When Anneke and I received two of those sought-after invitations, my instinct was to throw them on the fire, but Anneke stayed my hand. “If we do not attend, it will confirm the rumors that you resent Charlotte and want her betrothed for yourself.”

I did resent Charlotte, and of course I wanted Jonathan, but since I could not have him, I could not bear for the entire town to know it.

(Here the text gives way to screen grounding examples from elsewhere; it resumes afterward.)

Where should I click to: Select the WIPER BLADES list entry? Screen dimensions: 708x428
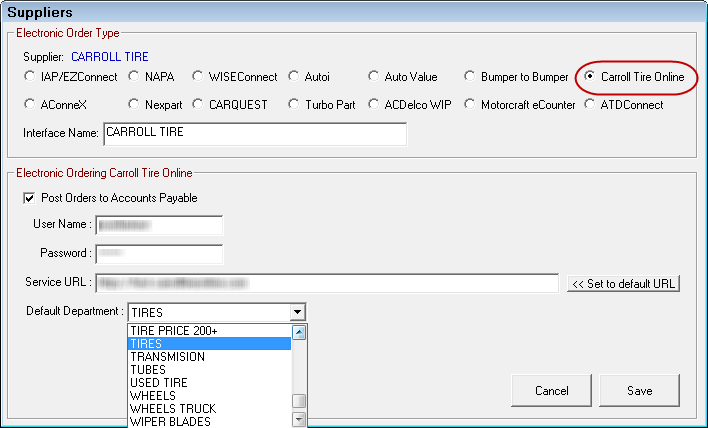(x=170, y=422)
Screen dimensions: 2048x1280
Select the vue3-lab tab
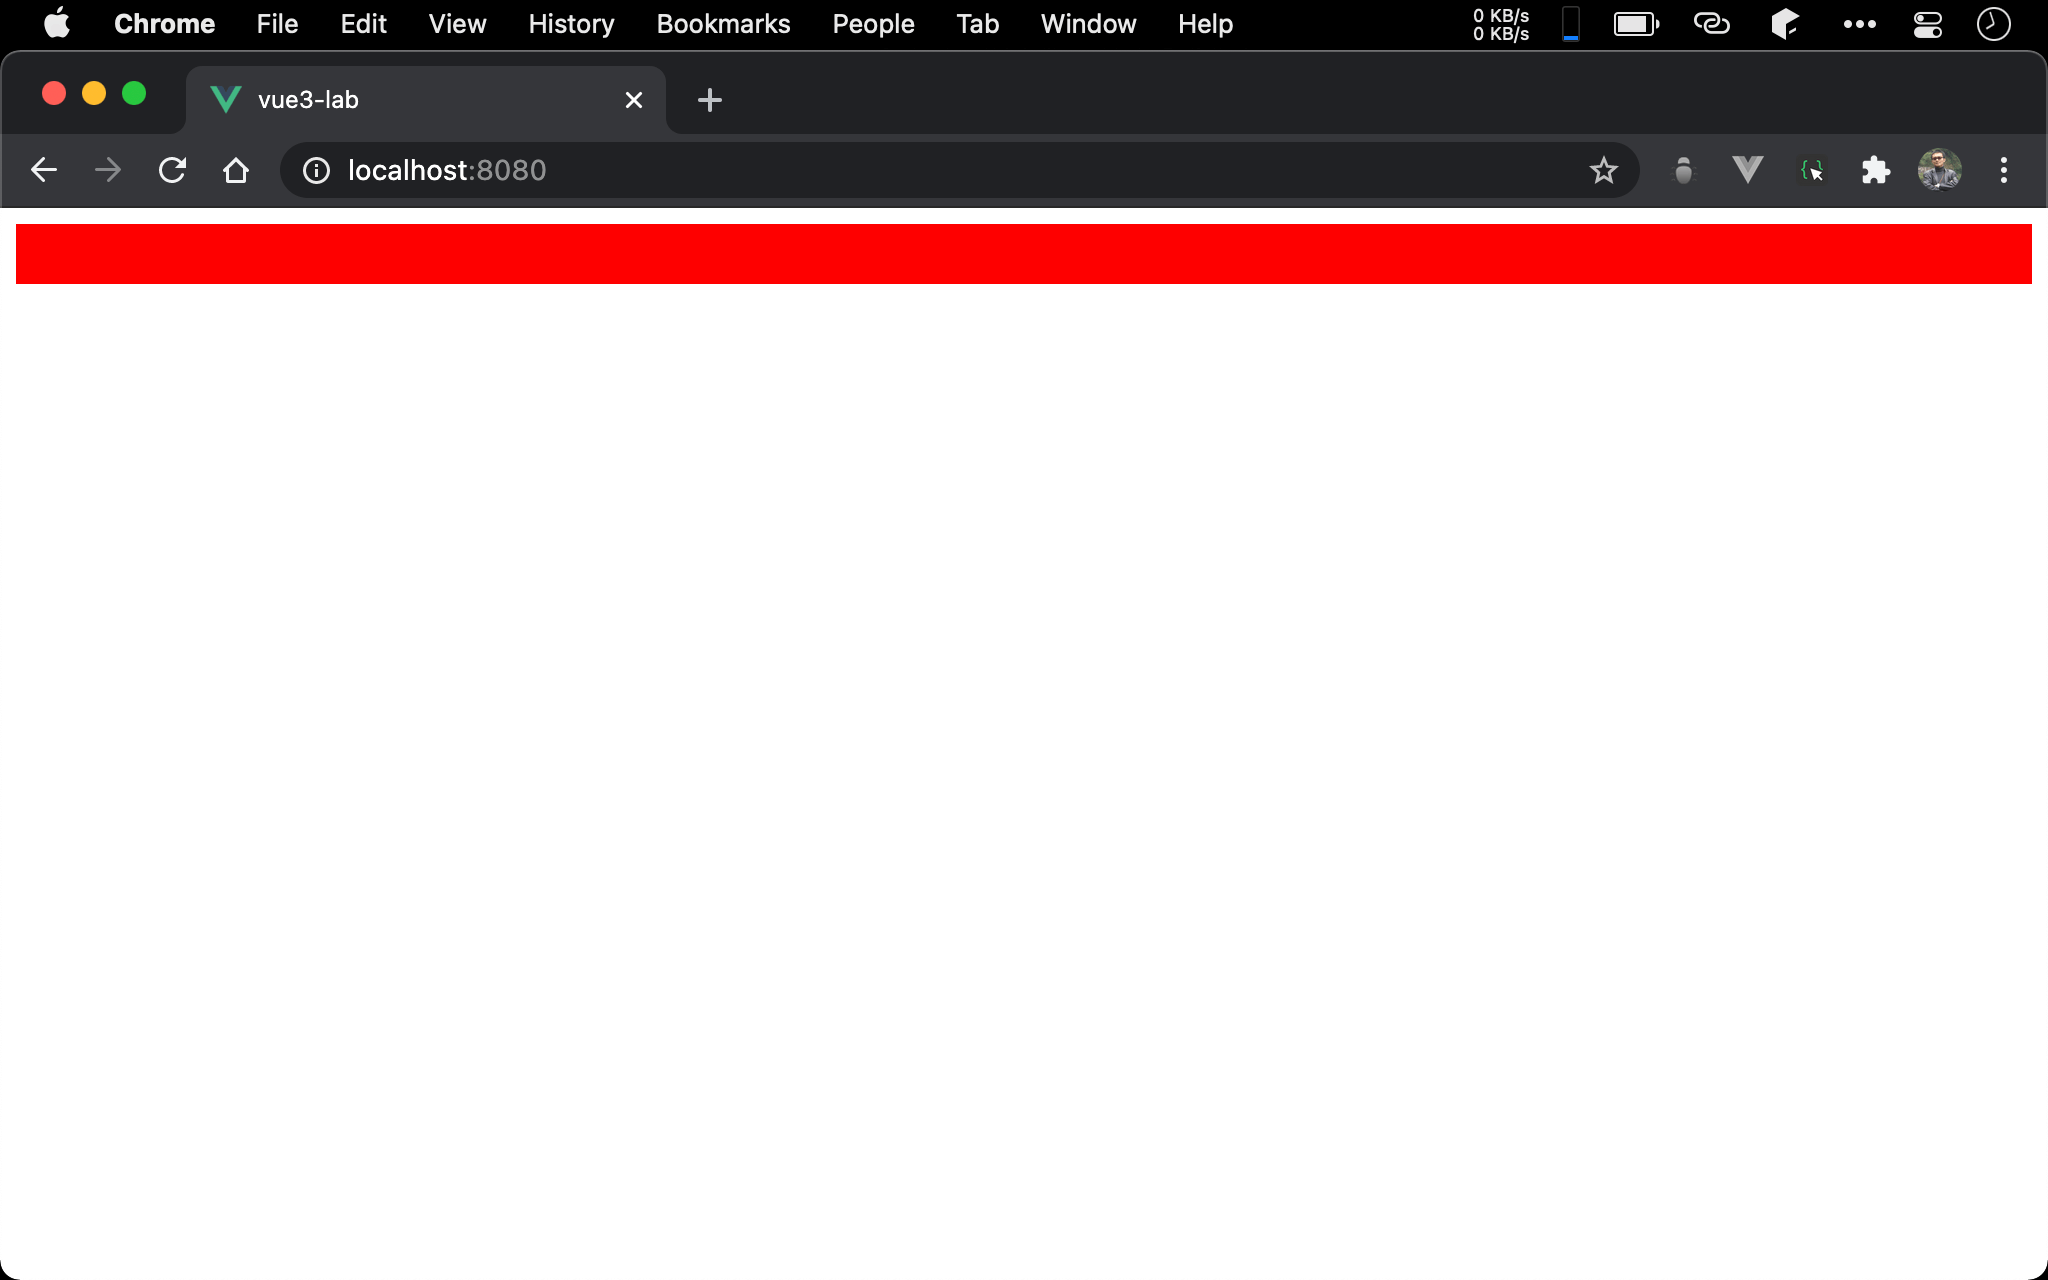400,100
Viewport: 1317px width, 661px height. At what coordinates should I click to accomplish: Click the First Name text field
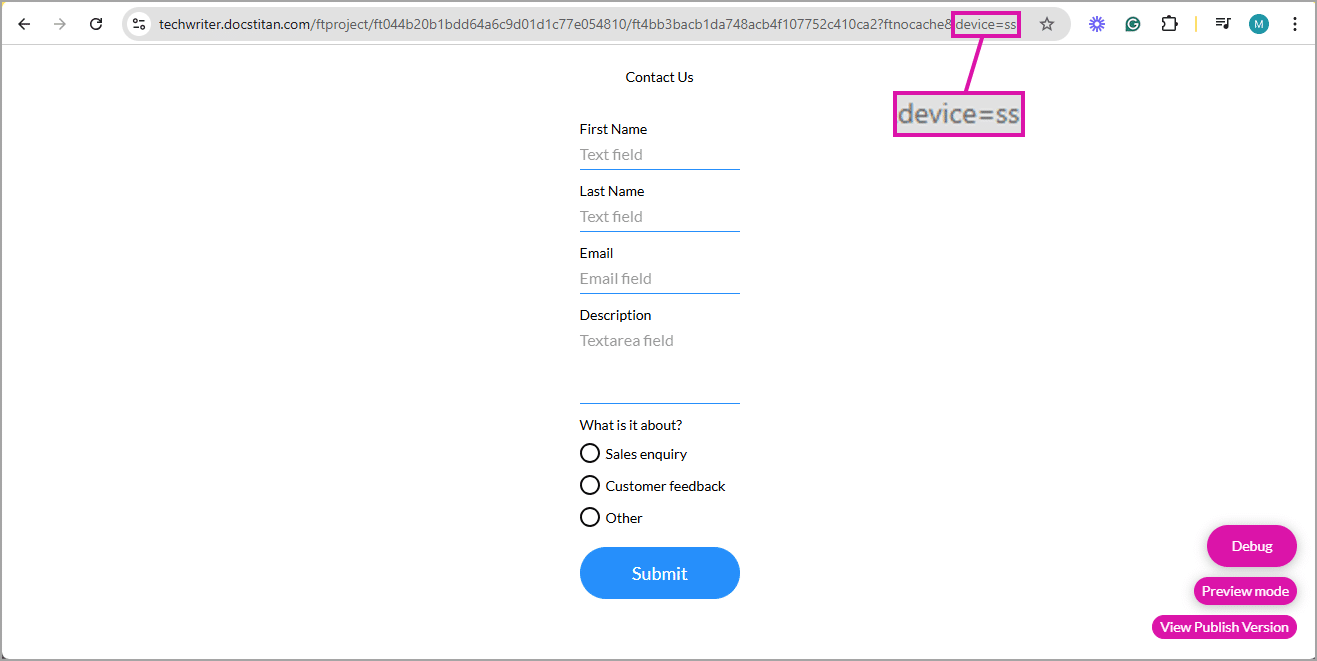(x=659, y=154)
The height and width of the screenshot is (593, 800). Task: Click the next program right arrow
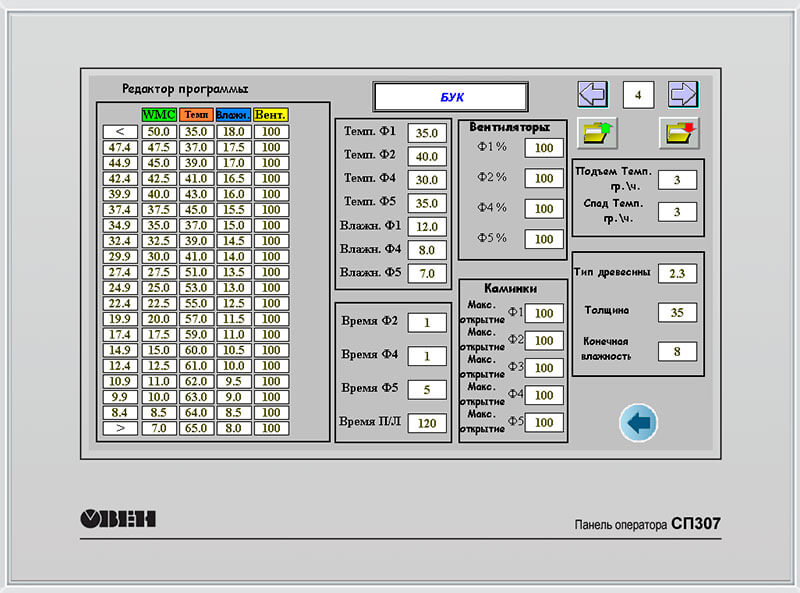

Hans considered that reason enough for me to avoid the gathering. “As many people will be watching you as the bride,” said he. “You have never been one to conceal your emotions. Your true feelings will be plain for all to see.”

It seemed no matter what I did, the people of Creek’s Crossing were likely to see a scandal simply because they wished to. Since I could not win, I took Hans’s caution as a challenge and decided to attend the quilting bee.

Anneke, whose imperfect English remained a source of embarrassment for her, asked me to respond to the invitation, and so I did, feeling a curious mixture of eagerness and dread with each stroke of my pen. I missed my friends, even Dorothea, who had betrayed me with her silence, and longed for the warmth of their company. I grew weary when I imagined maintaining a pretense of contentment all day under the scrutiny of gossips, but I convinced myself that once that day had ended, the whole sad business would be in the past. And, although many women in my situation would have wished to avoid their rival in her moment of triumph, I hungered to see Charlotte Claverton. We had
never spoken except for our brief exchange at the Harvest Dance, and I wanted to take my measure of her. I was convinced that everything I learned about her would confirm that she was a selfish child and a poor match for Jonathan, and that he would have been infinitely happier with me. I needed to confirm this—and I wanted Charlotte Claverton to know me, so that she would reach the same conclusion.